Queremos uma UFRJ que reflita os interesses da classe trabalhadora, que tenha exercida a sua função social, que amplie e aprofunde a democracia e as autonomias interna e externa. Queremos uma UFRJ articulada aos movimentos sociais e que potencialize a construção de sujeitos políticos atuantes na sociedade. 

Queremos uma UFRJ que esteja na linha de frente do combate às diversas formas de opressões, tais como o racismo, a Lgbtfobia, o sexismo, e da luta contra a exploração de classe. Queremos uma UFRJ pública, gratuita, de qualidade e popular!

Por isso, compreendemos a importância das lutas realizadas pelos coletivos negros, de mulheres, Lgbtqi+ e estudantes dentro da Universidade... As lutas pela ampliação da assistência estudantil, pelo reconhecimento de estudantes, mães e pais nas políticas de permanência, pela implementação de ações afirmativas em todos os programas de pós-graduação. Compreendemos a organização e a mobilização políticas de estudantes e pesquisadores críticos que produzem conhecimento articulado aos valores emancipatórios dos trabalhadores. 

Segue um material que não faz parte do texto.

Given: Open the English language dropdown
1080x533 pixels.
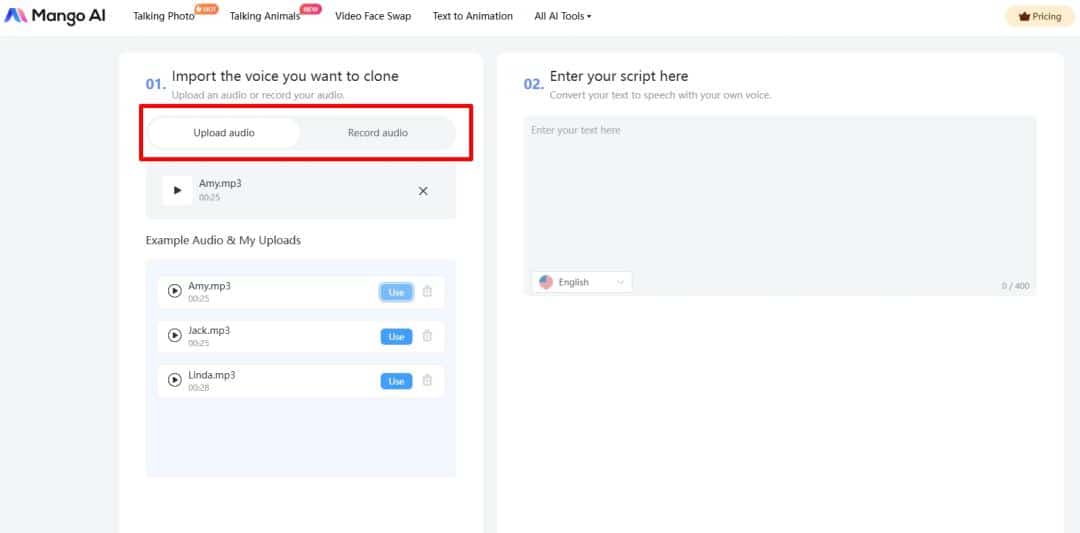Looking at the screenshot, I should [581, 282].
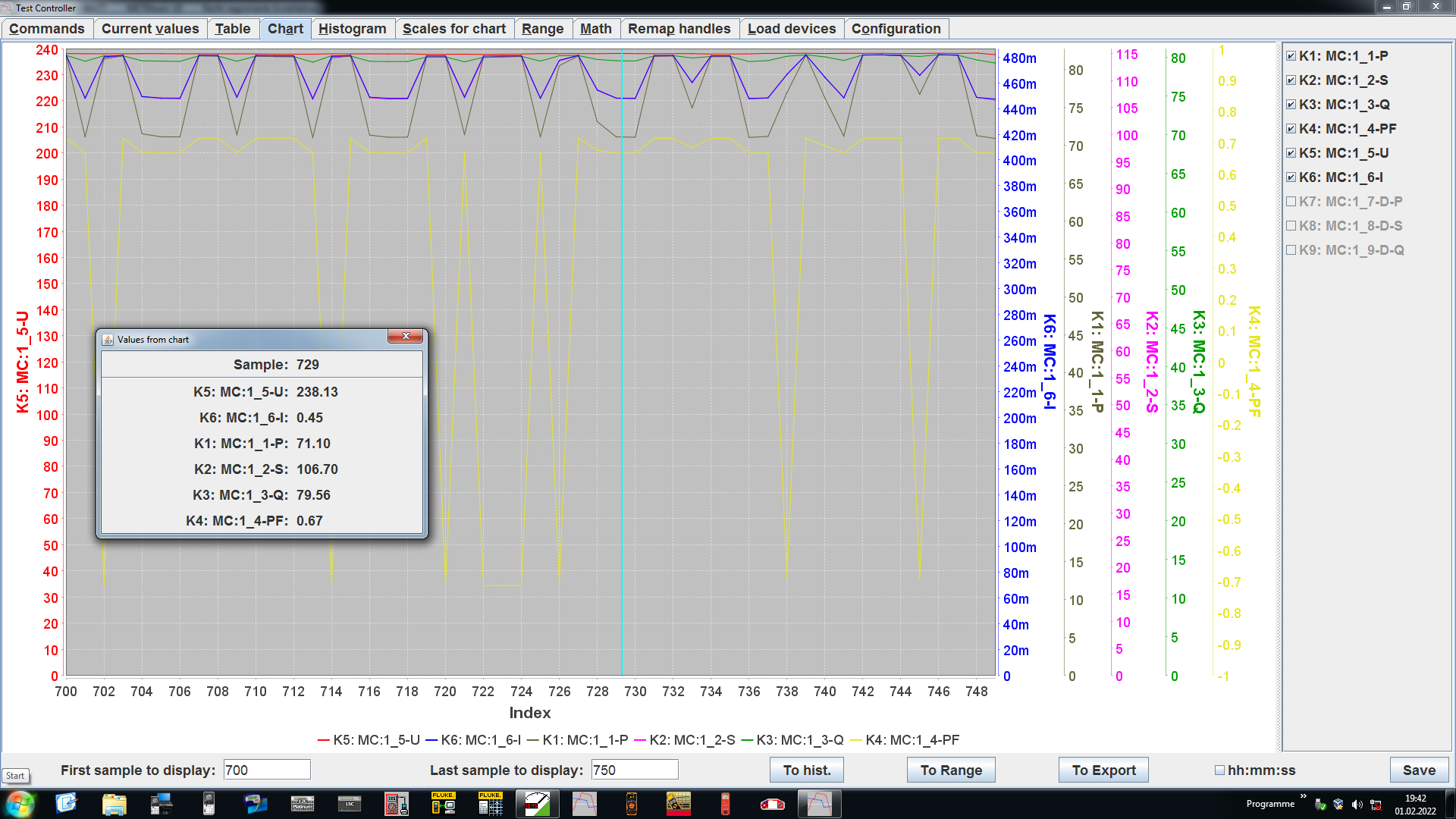Enable the hh:mm:ss checkbox
This screenshot has height=819, width=1456.
click(x=1219, y=770)
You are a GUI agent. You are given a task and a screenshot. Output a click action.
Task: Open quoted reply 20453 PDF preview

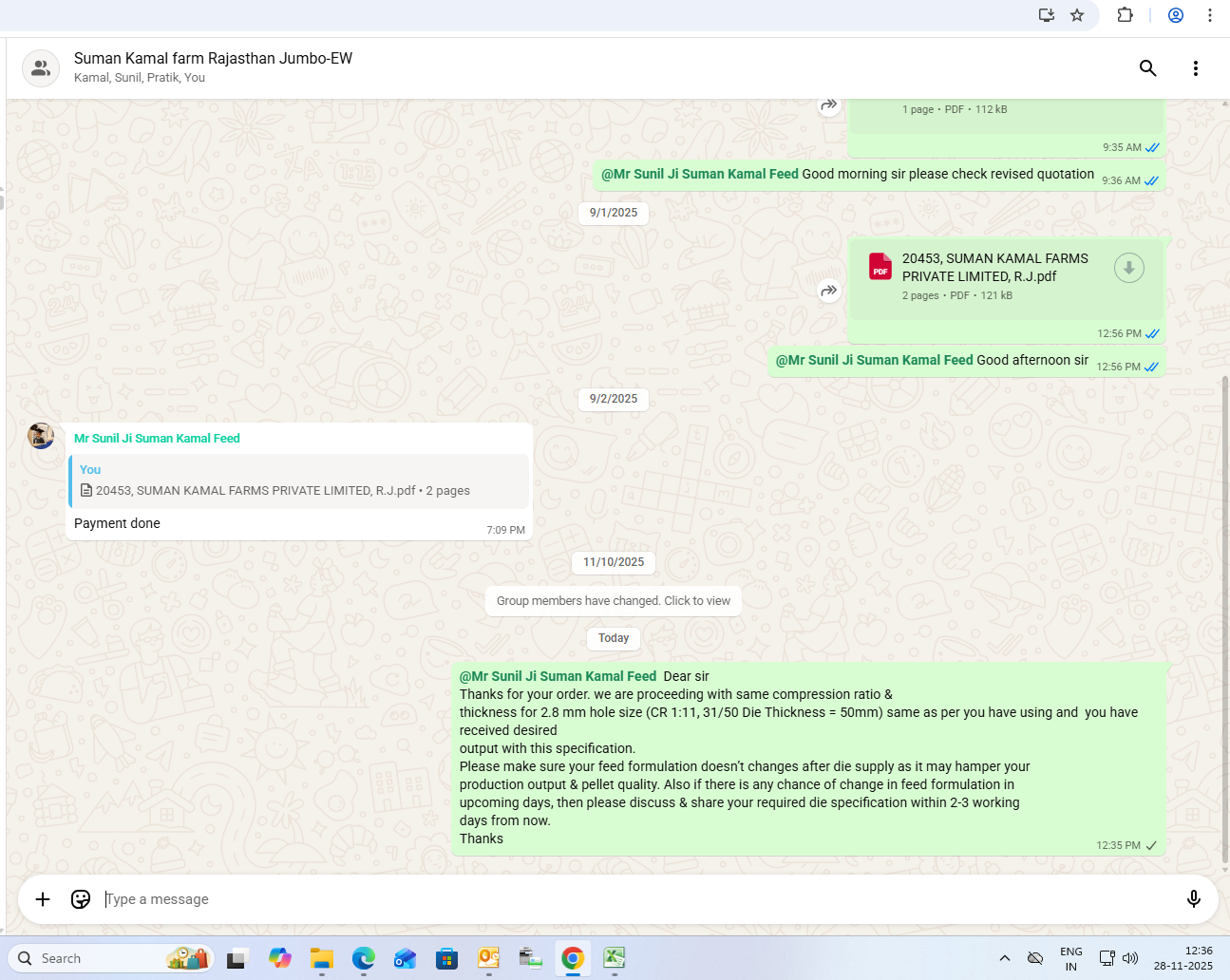click(x=298, y=481)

Assim, nós, mulheres negras pertencentes à classe trabalhadora, formadas por essa instituição e forjadas nas mais diversas lutas e construções políticas, na participação do Movimento de Casas de Estudantes, na Secretaria Nacional de Casas de Estudantes, no Movimento Estudantil de Serviço Social, na construção da Executiva Nacional de Estudantes de Serviço Social, no Centro Acadêmico de Serviço Social José Paulo Netto, no Diretório Central dos Estudantes Mário Prata, na Associação de Pós Graduando  da UFRJ (APG), no Coletivo de Negras e Negros de Serviço Social Dona Ivone Lara, saudamos o centenário da Universidade do Brasil e desejamos que se intensifique a luta para transformá-la em uma Universidade Popular.

Pelos que foram, pelos que aqui estão e por aqueles que virão! Lutar, criar, Universidade Popular!

 

* Lilian Luiz Barbosa é mestranda e pesquisadora do Programa de Pós-graduação em Serviço Social (PPGSS) da UFRJ, especialista em Movimento Social pelo Programa de Pós-Graduação em Políticas Públicas em Direitos Humanos (PPDH), graduada em Serviço Social pela Escola de Serviço Social (ESS) da UFRJ e integrante do Coletivo de Negras e Negros do Serviço Social da UFRJ Dona Ivone Lara.

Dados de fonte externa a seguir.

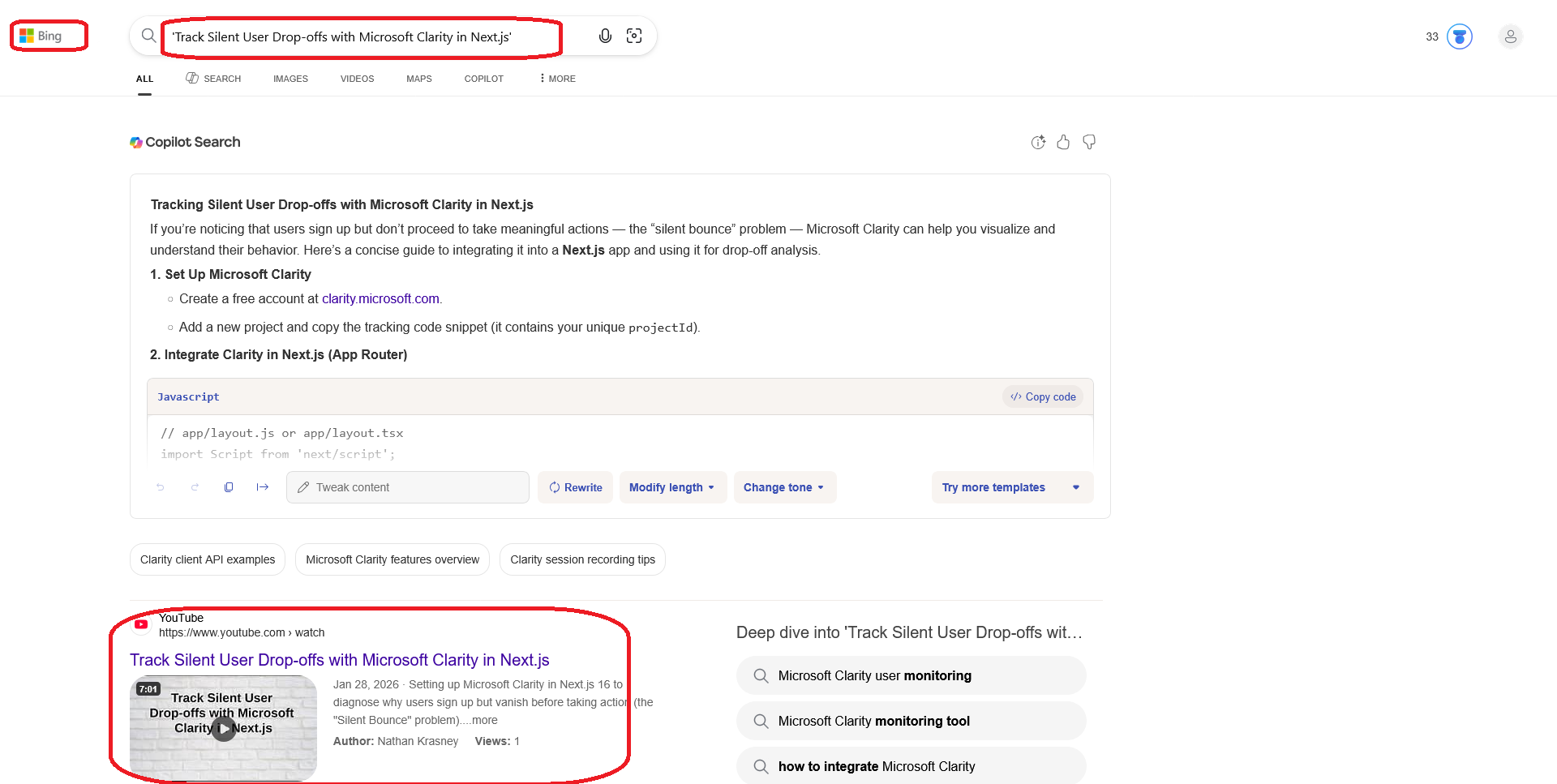Switch to the VIDEOS tab

click(x=357, y=79)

Maria Angélica Paixão Frazão é mestranda e pesquisadora (Bolsista Capes) do Programa de Pós-graduação em Serviço Social (PPGSS) da UFRJ, graduada em Serviço Social pela Escola de Serviço Social (ESS) da UFRJ, extensionista do laboratório Questão Agrária em Debate (QADE) e integrante do Coletivo de Negras e Negros do Serviço Social da UFRJ Dona Ivone Lara.

Este artigo é parte do Especial UFRJ 100 anos, realizado pelo Setor de Comunicação da Decania do Centro de Filosofia e Ciências Humanas (Secom/CFCH) da UFRJ. Servidores docentes e técnico-administrativos, discentes e trabalhadores terceirizados refletem sobre esta Universidade no ano em que ela completa um século de existência. Os textos apresentam as visões, experiências e saberes de quem contribui para que a UFRJ mantenha a sua excelência, produza conhecimento plural, diverso e democrático, apesar de todos os desafios impostos.